2. An wie vielen Tagen war in den letzten drei Monaten Ihre Leistungsfähigkeit am Arbeitsplatz oder in der Schule um die Hälfte oder mehr eingeschränkt?

3. An wie vielen Tagen in den letzten drei Monaten konnten Sie wegen Ihrer Kopfschmerzen keine Hausarbeit verrichten?

4. An wie vielen Tagen in den letzten drei Monaten war Ihre Leistungsfähigkeit im Haushalt um die Hälfte oder mehr eingeschränkt?

5. An wie vielen Tagen in den letzten drei Monaten haben Sie an familiären, sozialen oder Freizeitaktivitäten wegen Ihrer Kopfschmerzen nicht teilnehmen können?

Zusatzfragen:

A. An wie vielen Tagen hatten Sie in den letzten drei Monaten Kopfschmerzen?

B. Wie stark waren diese Kopfschmerzen? Bitten geben Sie die Schmerzintensität auf einer Skala von 0–10 an. (0=keine Schmerzen, 10=unerträgliche Schmerzen

Aus den in 1–5 abgefragten Zahlen wird mittels Addition eine Summe gebildet.
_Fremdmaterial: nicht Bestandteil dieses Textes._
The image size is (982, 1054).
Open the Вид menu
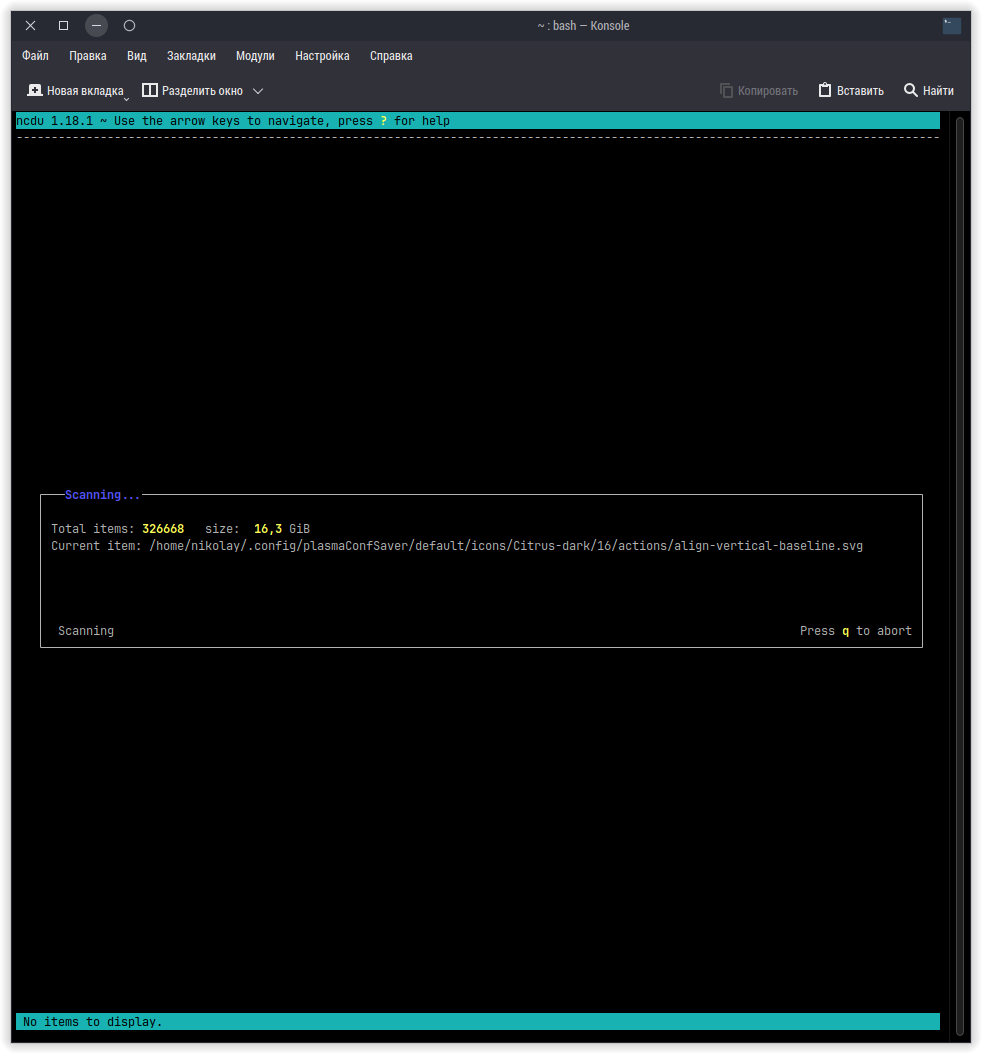pyautogui.click(x=137, y=56)
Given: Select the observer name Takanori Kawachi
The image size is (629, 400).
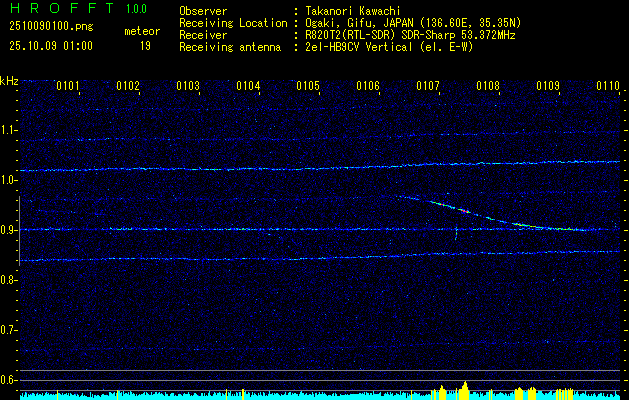Looking at the screenshot, I should [355, 10].
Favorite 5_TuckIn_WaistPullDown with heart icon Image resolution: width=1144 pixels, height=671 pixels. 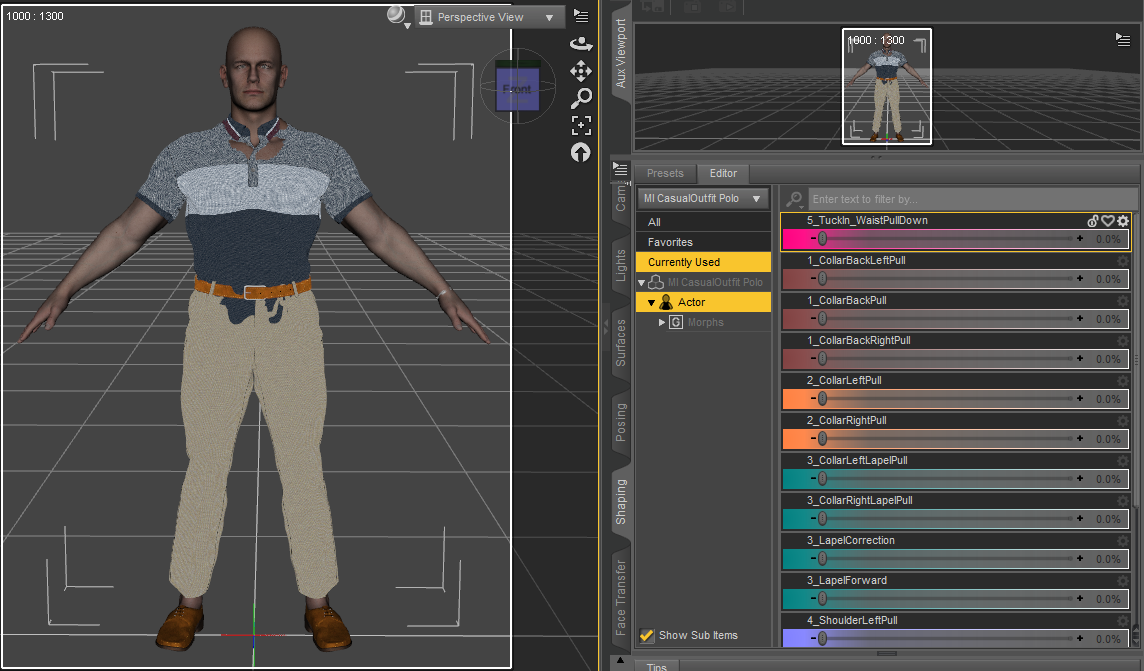click(1108, 221)
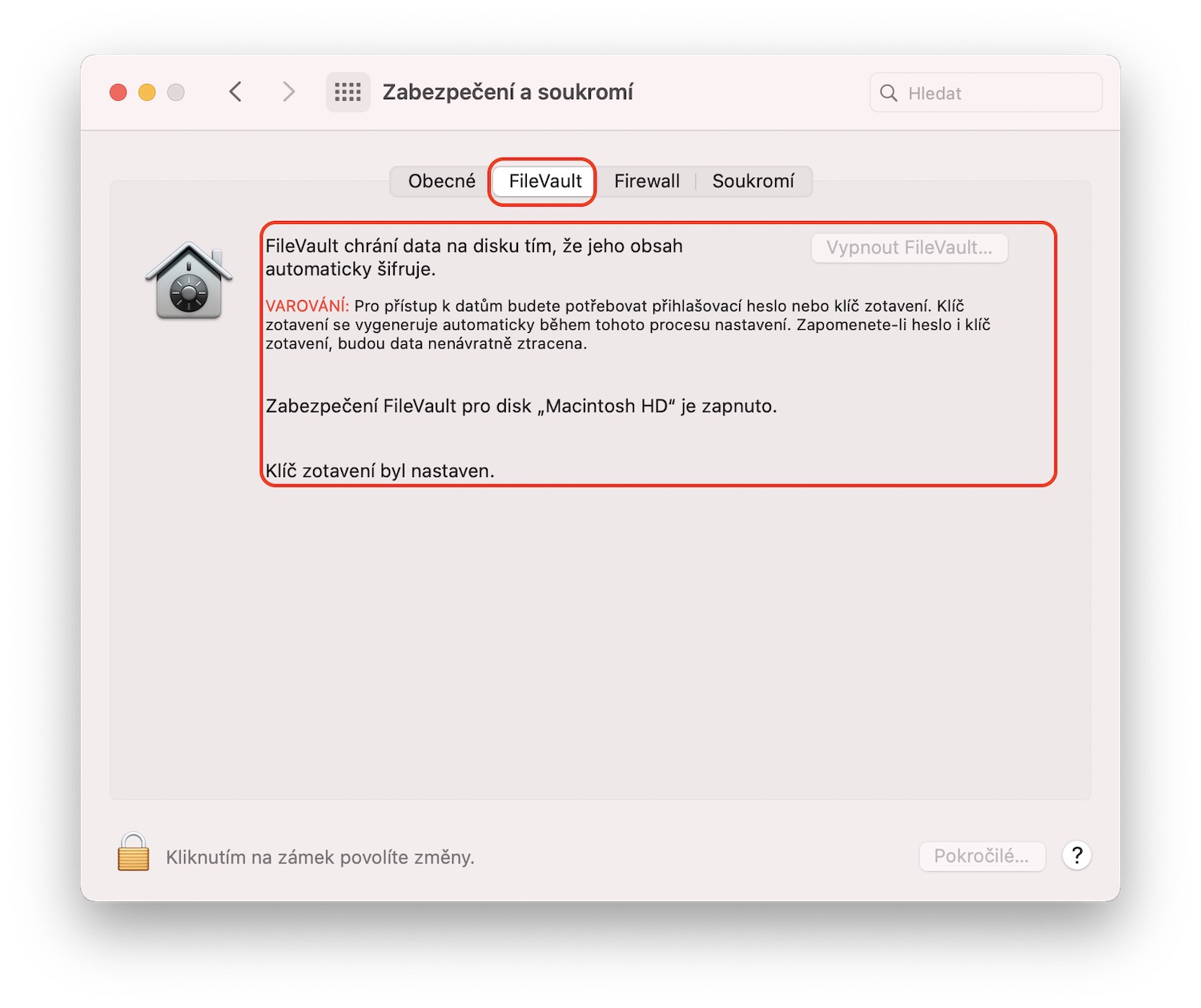
Task: Open the Pokročilé… advanced options
Action: tap(981, 856)
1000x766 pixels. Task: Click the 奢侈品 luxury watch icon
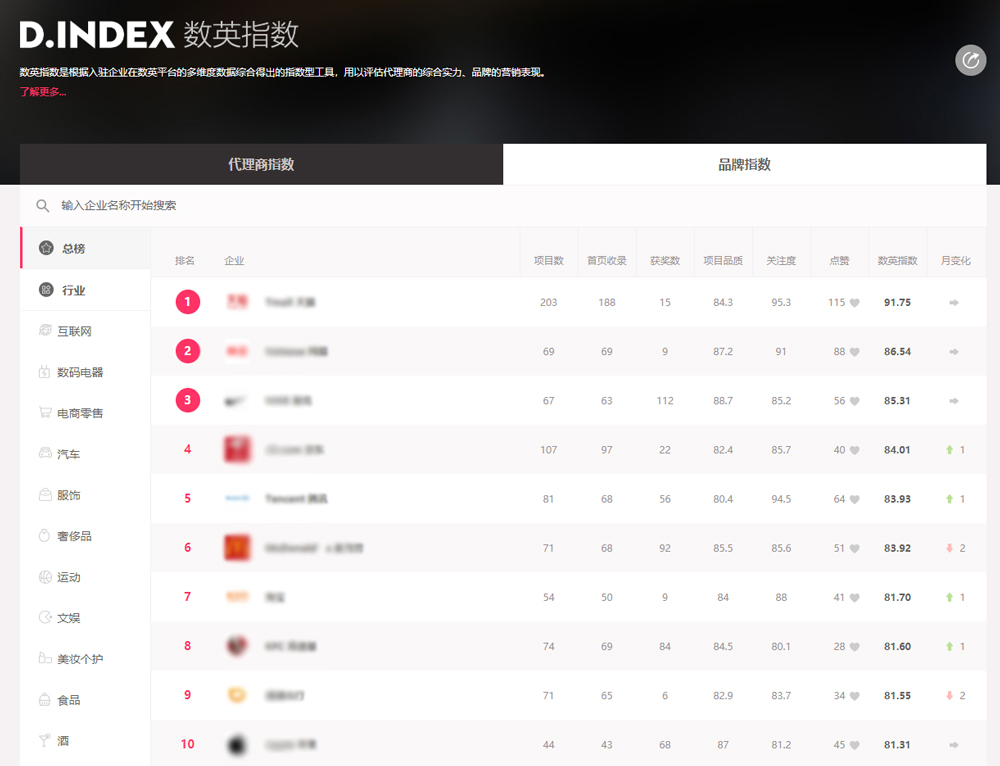(45, 535)
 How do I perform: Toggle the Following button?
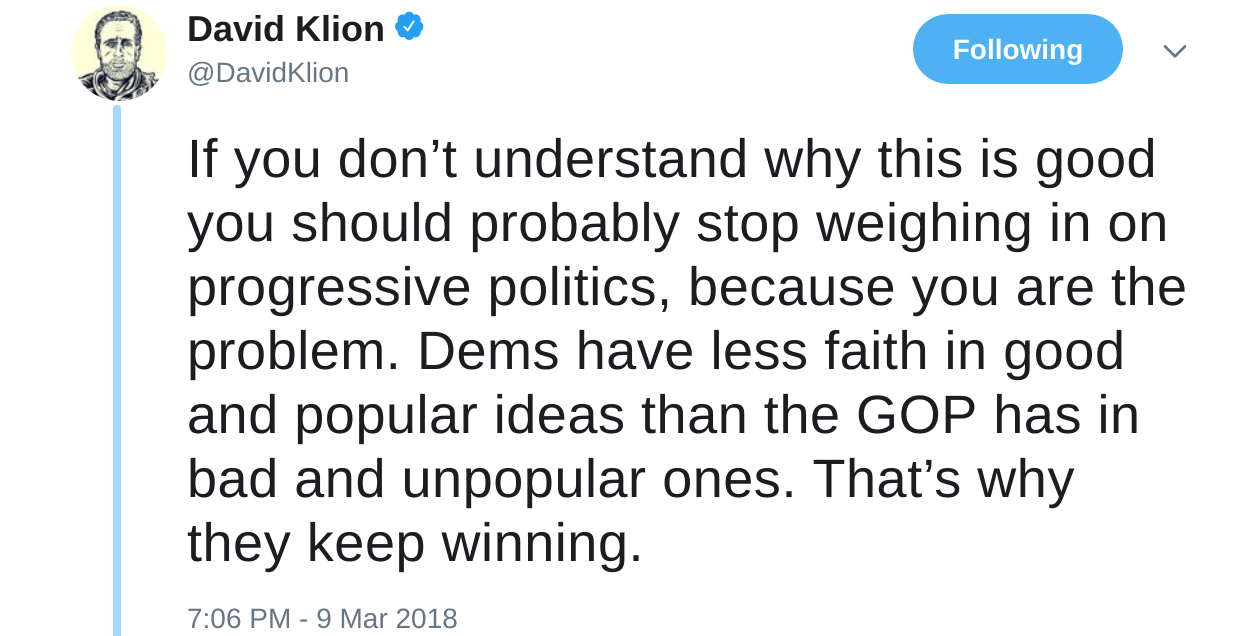click(x=1017, y=49)
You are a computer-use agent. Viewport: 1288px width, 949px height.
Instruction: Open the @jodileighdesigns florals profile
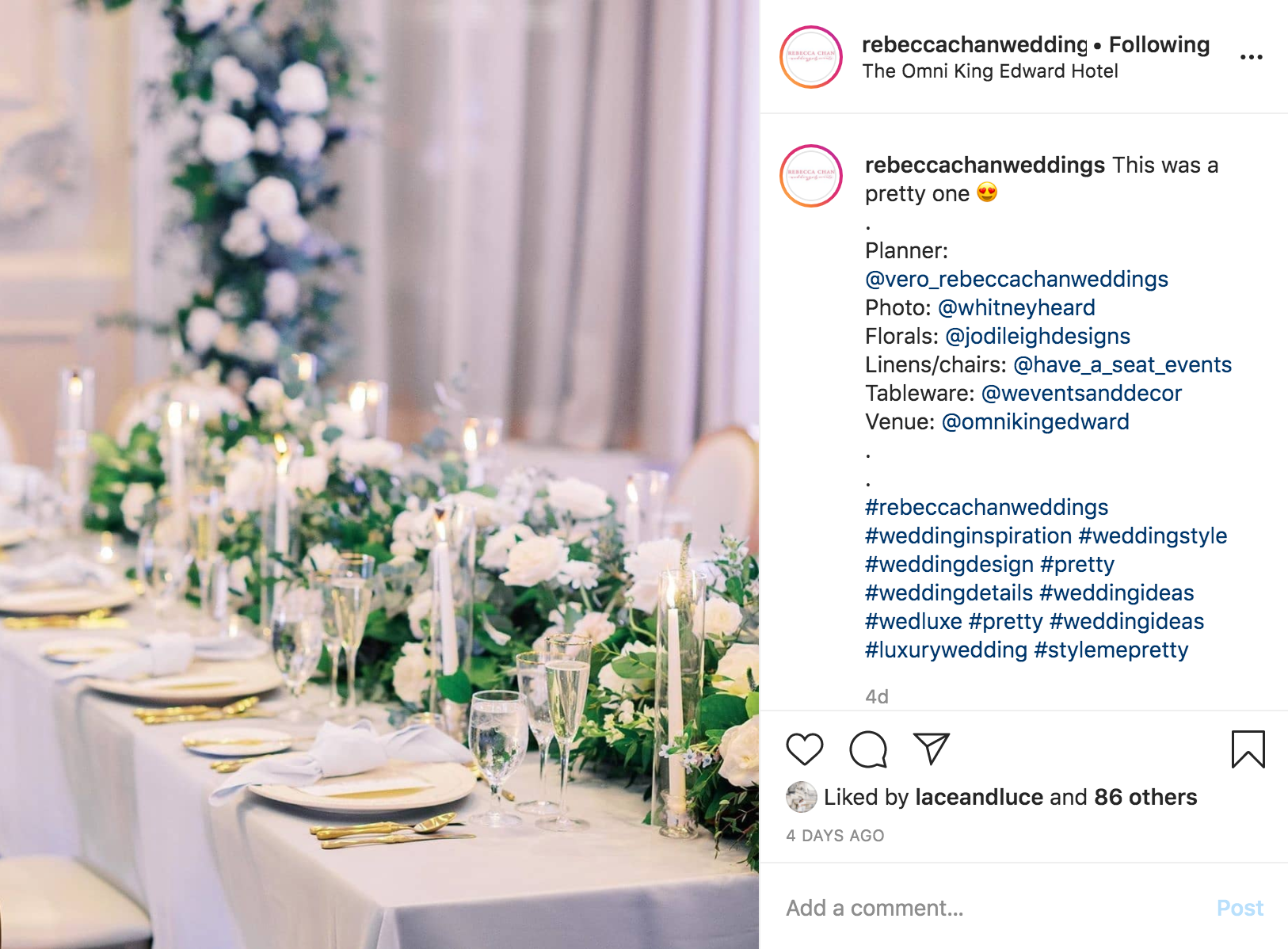(x=1038, y=336)
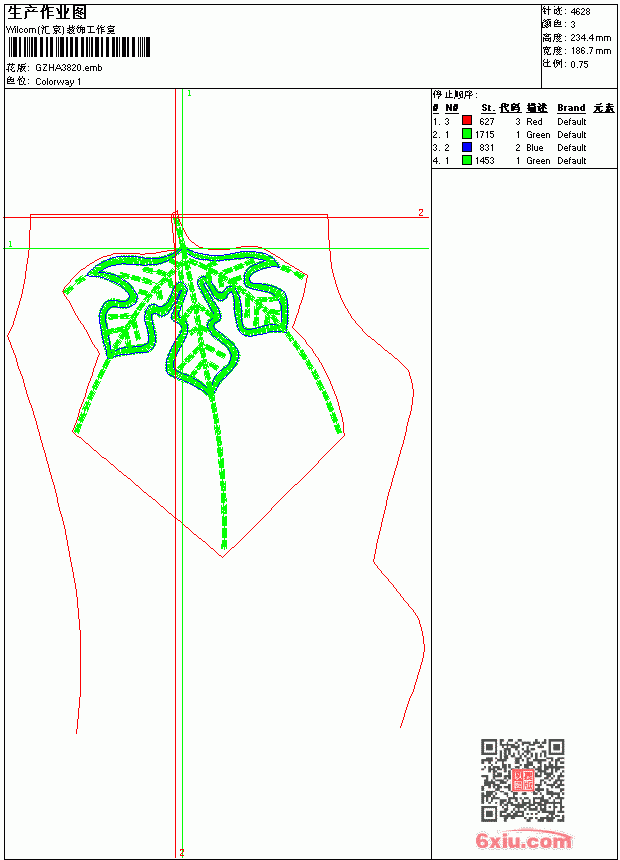Click the green swatch with 1453 stitches

coord(467,160)
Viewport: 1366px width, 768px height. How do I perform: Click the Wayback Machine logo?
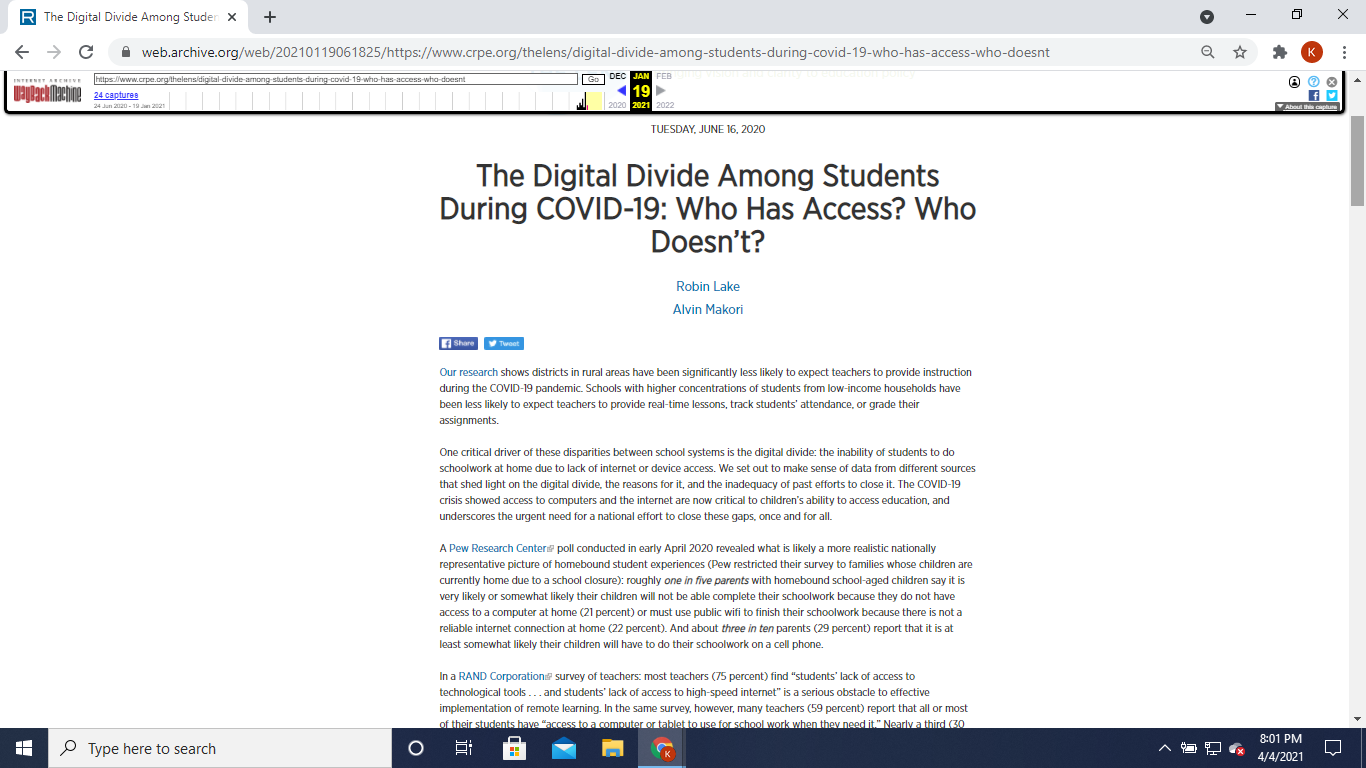[47, 92]
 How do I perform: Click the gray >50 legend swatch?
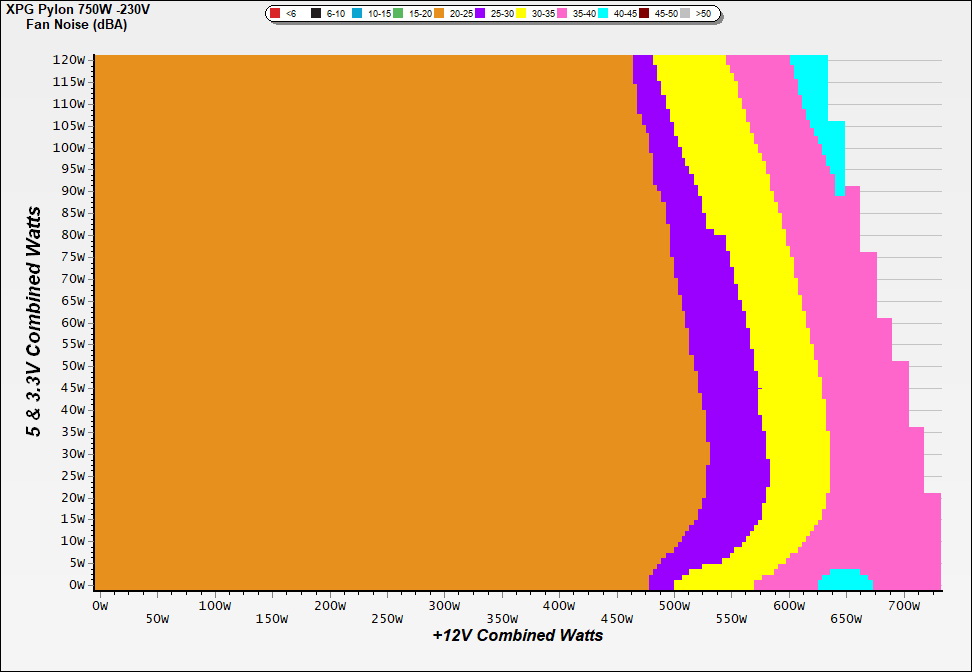pyautogui.click(x=686, y=14)
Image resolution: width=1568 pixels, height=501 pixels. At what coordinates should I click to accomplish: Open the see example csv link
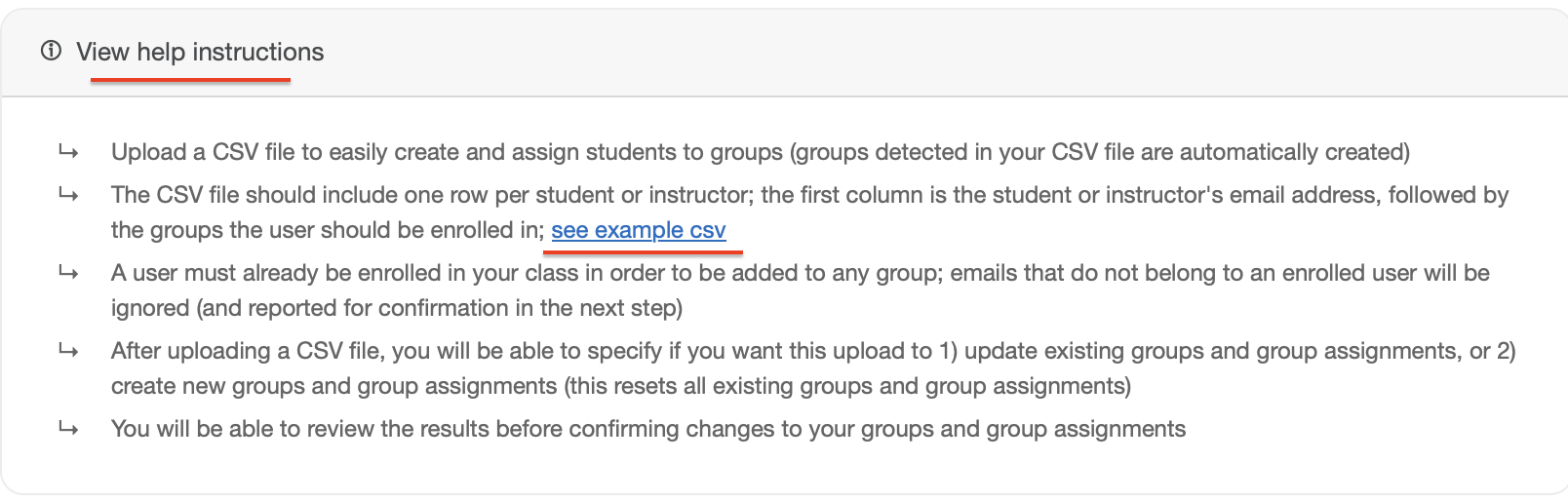639,230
Sie ist der sogenannte „MIDAS-Score“. Diesem wird im Rahmen der Auswertung ein Grad der Behinderung zwischen I und IV zugeordnet, wobei Grad IV einer starken Behinderung entspricht.

Die Zusatzfragen A und B beschreiben die Häufigkeit und Schwere der Attacken. Sie finden keinen Eingang in den Score, sondern sollen dem behandelnden Arzt/Ärztin Entscheidungen zur angemessenen Behandlung erleichtern. Der Erhebungszeitraum von drei Monaten ist einerseits kurz genug, dass die Betroffenen sich gut an ihre Kopfschmerzattacken erinnern können. Andererseits sind die 90 Tage so lang, dass die erfassten Ereignisse das Kopfschmerzgeschehen angemessen wiedergeben.

Warum der MIDAS sich durchsetzt

In etlichen umfangreichen Untersuchungen konnte gezeigt werden, dass der MIDAS-Score verlässlich abbildet, wie stark Migränebetroffene durch Kopfschmerzen in ihrem Leben beeinträchtigt sind. Erhebungen in den USA und Großbritannien zeigten: Vergleicht man den ermittelten Wert mit Kopfschmerz-Tagebüchern, die Betroffene über 90 Tage hinweg führen, zeigt sich eine gute Übereinstimmung. In einer weiteren Überprüfung mit Ärzt:innen aus 14 Ländern zeigte sich, dass die MIDAS-Ergebnisse gut mit den ärztlichen Einschätzungen bezüglich Schmerzstärke, Beeinträchtigung und dem Bedürfnis der Patient:innen nach ärztlicher Behandlung übereinstimmen. Außerdem bescheinigten die Ärzt:innen dem Erhebungsinstrument eine sehr gute Anwendbarkeit. Es ist einfach anzuwenden und auszuwerten. Der weltweite Erfolg des MIDAS hat sogar dazu geführt, dass er von manchen Kopfschmerz-Expert:innen inzwischen nicht mehr nur bei Migräne zum Einsatz kommt, sondern auch für die Beurteilung von Beeinträchtigung durch Spannungskopfschmerz eingesetzt wird.

Die Messung des Schmerzes verbessert auch die Vorbeugung

Der MIDAS-Score unterstützt besonders gut solche Behandlungsansätze, die mittel- und langfristig einen vorbeugenden Ansatz verfolgen. Behandlungserfolge können direkt in Form der Reduzierung von Behinderung und damit auch als Verbesserung der Lebensqualität gemessen werden. Wo wir die Schmerzen eines anderen nicht nachempfinden können, hilft der MIDAS-Score, uns ein Bild darüber zu machen, was die Schmerzen für sein tägliches Leben bedeuten – eine maßgebliche Größe im persönlichen Leid und eine entscheidende Hilfe für die Kopfschmerzvorbeugung.